Preprocessing required data for customer service purpose
Project description
preprocessing_pgp
preprocessing_pgp -- The Preprocessing library for any kind of data -- is a suit of open source Python modules, preprocessing techniques supporting research and development in Machine Learning. preprocessing_pgp requires Python version 3.6, 3.7, 3.8, 3.9, 3.10
Installation
To install the current release:
pip install preprocessing-pgp
To install the release with specific version (e.g. 0.1.3):
pip install preprocessing-pgp==0.1.3
To upgrade package to latest version:
pip install --upgrade preprocessing-pgp
Features
1. Vietnamese Naming Functions
1.1. Preprocessing Names
python
>>> import preprocessing_pgp as pgp
>>> pgp.preprocess.basic_preprocess_name('Phan Thị Thúy Hằng *$%!@#')
Phan Thị Thúy Hằng
1.2. Enrich Vietnamese Names (New Features)
python
>>> import pandas as pd
>>> from preprocessing_pgp.name.enrich_name import process_enrich
>>> data = pd.read_parquet('/path/to/data.parquet')
>>> enrich_data, _ = process_enrich(data, name_col='name')
Basic pre-processing names...
100%|████████████████████████████████████| 1000/1000 [00:00<00:00, 19669.68it/s]
--------------------
0 names have been clean!
--------------------
Filling diacritics to names...
100%|███████████████████████████████████████| 1000/1000 [01:29<00:00, 11.23it/s]
AVG prediction time : 0.0890703010559082s
Applying rule-based postprocess...
100%|████████████████████████████████████| 1000/1000 [00:00<00:00, 38292.26it/s]
AVG rb time : 2.671933174133301e-05s
>>> enrich_data.columns
Index(['name', 'predict', 'final'], dtype='object')

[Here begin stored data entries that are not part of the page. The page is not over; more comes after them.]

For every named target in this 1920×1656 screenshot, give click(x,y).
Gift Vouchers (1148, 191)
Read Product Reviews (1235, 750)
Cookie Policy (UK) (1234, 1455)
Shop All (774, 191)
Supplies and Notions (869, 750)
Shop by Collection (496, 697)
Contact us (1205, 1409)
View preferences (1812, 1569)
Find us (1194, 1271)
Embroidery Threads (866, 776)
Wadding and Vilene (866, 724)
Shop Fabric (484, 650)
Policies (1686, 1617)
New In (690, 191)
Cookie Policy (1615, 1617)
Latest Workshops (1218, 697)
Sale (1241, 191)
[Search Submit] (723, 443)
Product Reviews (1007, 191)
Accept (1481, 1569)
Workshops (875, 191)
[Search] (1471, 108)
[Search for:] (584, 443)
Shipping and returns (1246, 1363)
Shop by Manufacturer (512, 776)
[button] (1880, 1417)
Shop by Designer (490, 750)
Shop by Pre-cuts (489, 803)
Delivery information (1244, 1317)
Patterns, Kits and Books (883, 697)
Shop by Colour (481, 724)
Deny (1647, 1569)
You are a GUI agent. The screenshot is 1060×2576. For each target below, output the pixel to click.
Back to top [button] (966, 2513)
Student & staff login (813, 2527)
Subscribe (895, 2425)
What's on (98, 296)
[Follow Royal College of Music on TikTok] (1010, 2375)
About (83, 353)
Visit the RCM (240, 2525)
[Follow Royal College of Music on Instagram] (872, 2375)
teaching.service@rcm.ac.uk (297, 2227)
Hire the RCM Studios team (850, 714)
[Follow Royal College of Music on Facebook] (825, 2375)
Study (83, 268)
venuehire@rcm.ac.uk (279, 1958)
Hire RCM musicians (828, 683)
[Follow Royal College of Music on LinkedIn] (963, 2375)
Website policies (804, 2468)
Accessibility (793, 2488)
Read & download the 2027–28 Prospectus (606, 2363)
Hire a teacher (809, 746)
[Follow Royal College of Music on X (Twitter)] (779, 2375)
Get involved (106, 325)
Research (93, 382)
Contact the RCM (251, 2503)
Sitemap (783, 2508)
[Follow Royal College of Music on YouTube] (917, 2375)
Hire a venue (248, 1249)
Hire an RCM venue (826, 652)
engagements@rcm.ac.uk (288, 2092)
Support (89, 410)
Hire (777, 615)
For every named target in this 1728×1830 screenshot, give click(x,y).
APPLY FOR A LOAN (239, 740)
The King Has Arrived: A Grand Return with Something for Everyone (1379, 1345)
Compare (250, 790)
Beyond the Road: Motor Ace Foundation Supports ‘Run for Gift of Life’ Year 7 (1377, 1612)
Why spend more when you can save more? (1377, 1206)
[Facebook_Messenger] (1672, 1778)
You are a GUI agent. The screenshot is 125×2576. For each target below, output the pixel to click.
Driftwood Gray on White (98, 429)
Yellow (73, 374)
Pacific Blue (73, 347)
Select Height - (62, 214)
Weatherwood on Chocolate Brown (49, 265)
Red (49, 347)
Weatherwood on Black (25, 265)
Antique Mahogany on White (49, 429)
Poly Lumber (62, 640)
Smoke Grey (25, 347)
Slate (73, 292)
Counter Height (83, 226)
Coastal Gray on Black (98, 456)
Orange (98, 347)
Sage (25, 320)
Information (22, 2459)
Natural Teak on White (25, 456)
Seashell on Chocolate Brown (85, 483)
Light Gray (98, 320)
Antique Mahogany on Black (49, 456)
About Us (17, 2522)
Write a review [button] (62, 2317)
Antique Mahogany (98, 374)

2. Extracting Vietnamese Phones
python
>>> import pandas as pd
>>> from preprocessing_pgp.phone.extractor import extract_valid_phone
>>> data = pd.read_parquet('/path/to/data.parquet')
>>> extracted_data = extract_valid_phone(phones=data, phone_col='phone')
# OF PHONE CLEANED : 0
Sample of non-clean phones:
Empty DataFrame
Columns: [id, phone, clean_phone]
Index: []
100%|██████████| ####/#### [00:00<00:00, ####it/s]
# OF PHONE 10 NUM VALID : ####
# OF PHONE 11 NUM VALID : ####
0it [00:00, ?it/s]
# OF OLD PHONE CONVERTED : ####
# OF OLD LANDLINE PHONE : ####
100%|██████████| ####/#### [00:00<00:00, ####it/s]
# OF VALID PHONE : ####
# OF INVALID PHONE : ####
Sample of invalid phones:
+------+---------+-------------+------------------+-----------+---------------+---------------+-------------------+-------------------+-----------------+
| | id | phone | is_phone_valid | is_mobi | is_new_mobi | is_old_mobi | is_new_landline | is_old_landline | phone_convert |
+======+=========+=============+==================+===========+===============+===============+===================+===================+=================+
| 47 | ####### | 083###### | False | False | False | False | False | False | |
+------+---------+-------------+------------------+-----------+---------------+---------------+-------------------+-------------------+-----------------+
| 317 | ####### | 098###### | False | False | False | False | False | False | |
+------+---------+-------------+------------------+-----------+---------------+---------------+-------------------+-------------------+-----------------+
| 398 | ####### | 039######## | False | False | False | False | False | False | |
+------+---------+-------------+------------------+-----------+---------------+---------------+-------------------+-------------------+-----------------+
| 503 | ####### | 093######## | False | False | False | False | False | False | |
+------+---------+-------------+------------------+-----------+---------------+---------------+-------------------+-------------------+-----------------+
| 1261 | ####### | 096######## | False | False | False | False | False | False | |
+------+---------+-------------+------------------+-----------+---------------+---------------+-------------------+-------------------+-----------------+
| 1370 | ####### | 097######## | False | False | False | False | False | False | |
+------+---------+-------------+------------------+-----------+---------------+---------------+-------------------+-------------------+-----------------+
| 1554 | ####### | 098######## | False | False | False | False | False | False | |
+------+---------+-------------+------------------+-----------+---------------+---------------+-------------------+-------------------+-----------------+
| 2469 | ####### | 032######## | False | False | False | False | False | False | |
+------+---------+-------------+------------------+-----------+---------------+---------------+-------------------+-------------------+-----------------+
| 2609 | ####### | 086######## | False | False | False | False | False | False | |
+------+---------+-------------+------------------+-----------+---------------+---------------+-------------------+-------------------+-----------------+
| 2750 | ####### | 078######## | False | False | False | False | False | False | |
+------+---------+-------------+------------------+-----------+---------------+---------------+-------------------+-------------------+-----------------+
3. Verify Vietnamese Card IDs
python
>>> import pandas as pd
>>> from preprocessing_pgp.card.validation import verify_card
>>> data = pd.read_parquet('/path/to/data.parquet')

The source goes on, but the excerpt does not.